(Given data)
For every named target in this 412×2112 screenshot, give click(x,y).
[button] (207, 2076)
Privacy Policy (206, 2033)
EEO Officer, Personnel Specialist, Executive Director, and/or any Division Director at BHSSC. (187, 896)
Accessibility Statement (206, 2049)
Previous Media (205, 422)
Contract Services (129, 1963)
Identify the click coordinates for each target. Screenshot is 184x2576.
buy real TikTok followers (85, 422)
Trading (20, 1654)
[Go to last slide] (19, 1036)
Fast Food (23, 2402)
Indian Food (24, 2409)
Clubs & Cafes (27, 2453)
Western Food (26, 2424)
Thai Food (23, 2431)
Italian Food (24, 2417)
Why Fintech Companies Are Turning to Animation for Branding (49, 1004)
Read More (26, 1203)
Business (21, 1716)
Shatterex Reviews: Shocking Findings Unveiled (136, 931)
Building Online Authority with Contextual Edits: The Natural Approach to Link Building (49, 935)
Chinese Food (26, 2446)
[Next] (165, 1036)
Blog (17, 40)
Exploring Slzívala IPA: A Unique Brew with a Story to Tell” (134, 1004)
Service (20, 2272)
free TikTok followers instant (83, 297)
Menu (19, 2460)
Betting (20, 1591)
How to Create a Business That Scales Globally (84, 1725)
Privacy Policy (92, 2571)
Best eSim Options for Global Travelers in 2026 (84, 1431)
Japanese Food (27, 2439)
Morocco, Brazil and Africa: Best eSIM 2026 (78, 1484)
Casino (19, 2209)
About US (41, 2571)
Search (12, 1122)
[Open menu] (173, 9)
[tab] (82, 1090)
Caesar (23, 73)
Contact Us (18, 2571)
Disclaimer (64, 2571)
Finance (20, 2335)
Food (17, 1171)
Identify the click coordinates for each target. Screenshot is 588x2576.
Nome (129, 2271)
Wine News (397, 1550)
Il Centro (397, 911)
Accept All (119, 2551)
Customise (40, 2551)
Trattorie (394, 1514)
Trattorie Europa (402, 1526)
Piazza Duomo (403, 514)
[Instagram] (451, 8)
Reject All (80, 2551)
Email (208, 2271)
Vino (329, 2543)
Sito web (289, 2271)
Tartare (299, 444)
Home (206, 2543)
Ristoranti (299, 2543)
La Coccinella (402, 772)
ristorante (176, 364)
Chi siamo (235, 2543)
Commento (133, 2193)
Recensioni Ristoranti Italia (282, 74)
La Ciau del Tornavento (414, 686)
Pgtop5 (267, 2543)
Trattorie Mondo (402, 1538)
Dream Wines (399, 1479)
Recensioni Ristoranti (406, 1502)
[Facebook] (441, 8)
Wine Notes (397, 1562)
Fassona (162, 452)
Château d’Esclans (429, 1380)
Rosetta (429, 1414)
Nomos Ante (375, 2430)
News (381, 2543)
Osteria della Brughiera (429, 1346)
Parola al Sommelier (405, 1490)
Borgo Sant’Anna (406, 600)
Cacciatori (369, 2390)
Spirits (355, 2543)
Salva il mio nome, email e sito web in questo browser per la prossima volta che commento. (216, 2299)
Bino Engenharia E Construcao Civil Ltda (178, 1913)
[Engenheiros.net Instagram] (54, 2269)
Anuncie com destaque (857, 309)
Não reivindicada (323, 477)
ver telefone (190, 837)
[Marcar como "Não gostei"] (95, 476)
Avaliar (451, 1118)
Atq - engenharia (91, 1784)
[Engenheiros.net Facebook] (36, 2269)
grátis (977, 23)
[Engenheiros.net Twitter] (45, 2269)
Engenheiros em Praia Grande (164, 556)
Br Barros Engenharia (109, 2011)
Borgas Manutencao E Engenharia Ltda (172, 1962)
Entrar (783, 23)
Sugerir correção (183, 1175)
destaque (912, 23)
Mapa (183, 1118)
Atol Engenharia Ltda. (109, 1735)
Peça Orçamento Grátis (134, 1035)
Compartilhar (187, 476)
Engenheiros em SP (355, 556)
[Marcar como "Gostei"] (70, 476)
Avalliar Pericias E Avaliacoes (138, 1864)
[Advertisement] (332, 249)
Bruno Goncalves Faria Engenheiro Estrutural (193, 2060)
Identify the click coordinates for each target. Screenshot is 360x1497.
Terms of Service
(End Given data)
What you return must be an exact retyping of the lines above starting at the line with "Commento (133, 2193)" and ending at the line with "Wine Notes (397, 1562)", and nothing besides.

Commento (133, 2193)
Recensioni Ristoranti Italia (282, 74)
La Ciau del Tornavento (414, 686)
Pgtop5 (267, 2543)
Trattorie Mondo (402, 1538)
Dream Wines (399, 1479)
Recensioni Ristoranti (406, 1502)
[Facebook] (441, 8)
Wine Notes (397, 1562)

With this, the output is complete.